Prentis Park is a city park in Vermillion, South Dakota. It is a rectangular 20 acre park located on the block bounded by Plum Street, Main Street, Clark Street, and Prentis Avenue. It was listed on the National Register of Historic Places in 2001.

==Facilities==
Besides functioning as a public green space, Prentis Park also includes several buildings and facilities. These include a swimming pool, now called Prentis Plunge; and a baseball field, a horseshoe pit, volleyball courts, basketball courts, a disc golf course, a log cabin, picnic shelters, restrooms, a caretaker's house, maintenance buildings, and a water tower. Multiple events per year are held in the park, including by organizations at the University of South Dakota.

==History==
The land that later became Prentis Park had been a homestead and apple orchard during the late 1800s. In 1923, 10 acre of this land was gifted to the City of Vermillion by Charles E. Prentis in memory of his late wife, with the intention that the city convert this land into a park in keeping with its ongoing beautification efforts. Prentis personally paid for a professional gardener to draw up plans for the park, which included a swimming pool, a bandshell, a picnic area, a playground, and an outdoor theater. In the summer of 1929, the swimming pool opened.

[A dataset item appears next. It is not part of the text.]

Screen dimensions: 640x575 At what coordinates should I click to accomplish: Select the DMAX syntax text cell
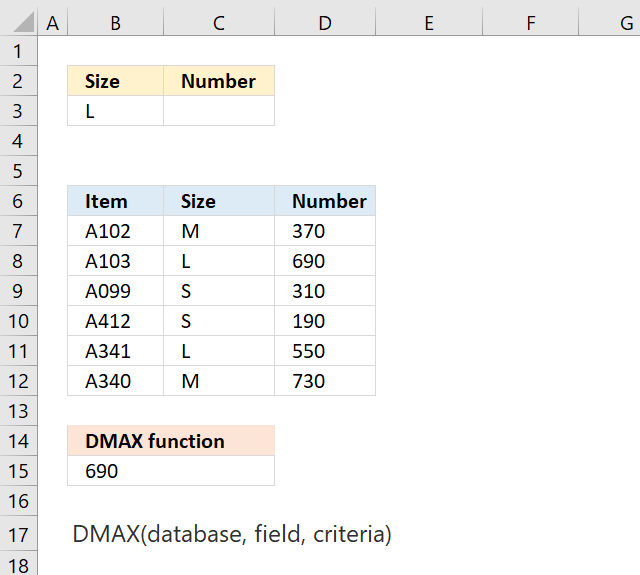(x=232, y=534)
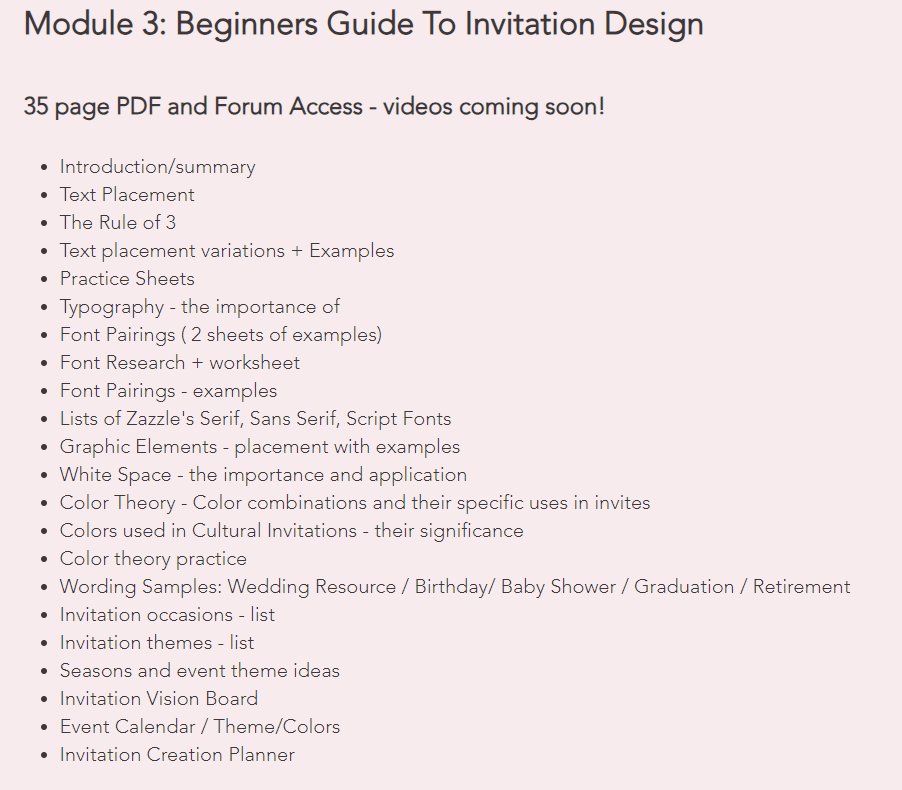
Task: Click Font Research + worksheet item
Action: click(x=180, y=362)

An additional donation of 10 acres from Prentis expanded the park to its current size, on which a baseball diamond and football field were built.

After the Great Depression hit in the 1930s, the City of Vermillion became eligible for relief through the Works Progress Administration; Prentis Park became one of 107 South Dakota parks that were improved under the WPA. This program provided Prentis Park with landscaping and gardening services, as well as the funds to finally construct the bandshell and outdoor theater, as well as a pergola and grandstands for the sports fields. The pergola, completed in 1936, was removed in the 1950s. Millstones from the old gristmill at nearby Bloomingdale were added as decoration to the front of the bandstand, and construction on this structure was completed in 1937. A log cabin used by the local Girl Scout troop was built in 1933, and a horseshoe court and a basketball court were both added in the early 1940s. A metal water tower was constructed in 1959. The original swimming pool was replaced in 1965, and at this time, a bathhouse and pump station were also added.

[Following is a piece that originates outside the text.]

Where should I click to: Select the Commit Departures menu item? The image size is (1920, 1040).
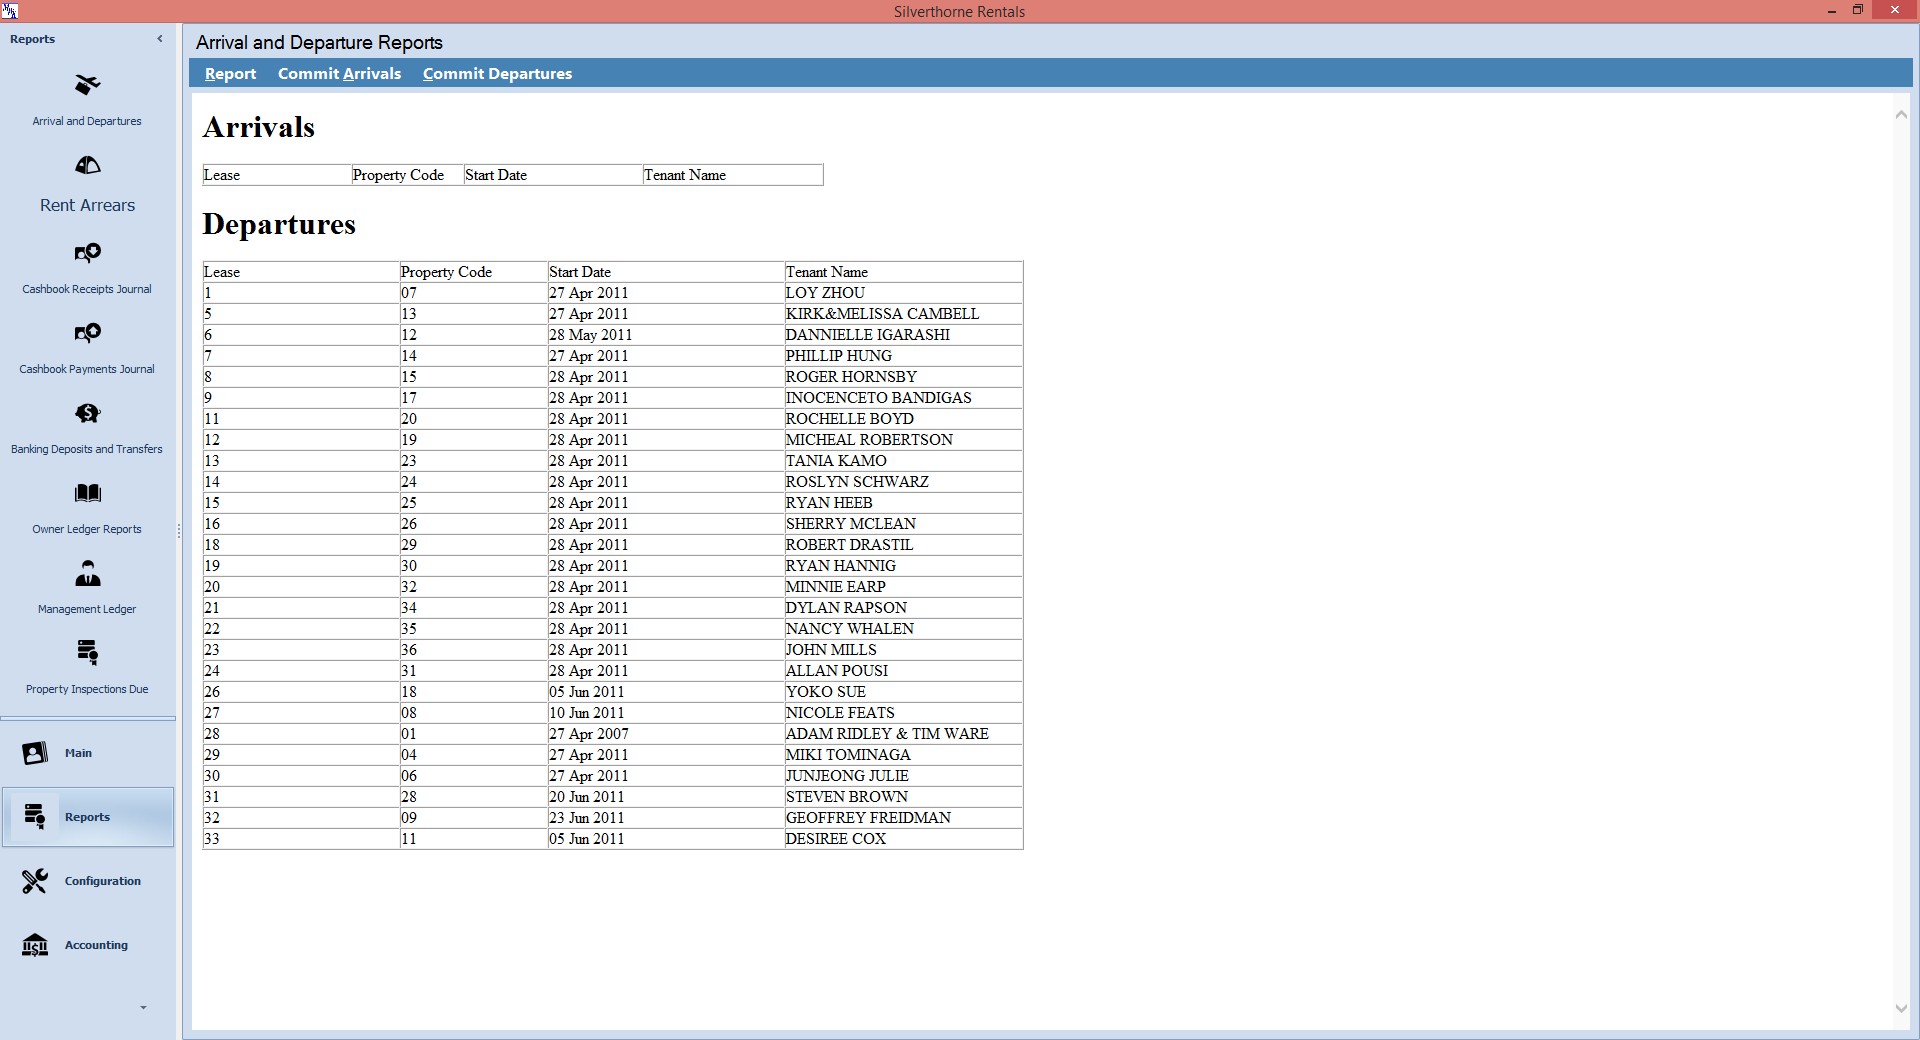pyautogui.click(x=497, y=74)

The City of Vermillion submitted Prentis Park for induction into the National Register of Historic Places in 2000, "for its association with the Works Progress Administration and its landscape design". It was subsequently added to the NRHP on November 8, 2001.

In 2015, a new city tax on alcoholic malt beverages was implemented, and the city began using these proceeds to fund major renovations to Prentis Park. The swimming pool underwent major renovations, which added a lazy river, new slides, and new changing rooms; and by 2018, the baseball courts, disc golf course, horseshoe pit, and parking lots had been renovated, and other minor improvements were made.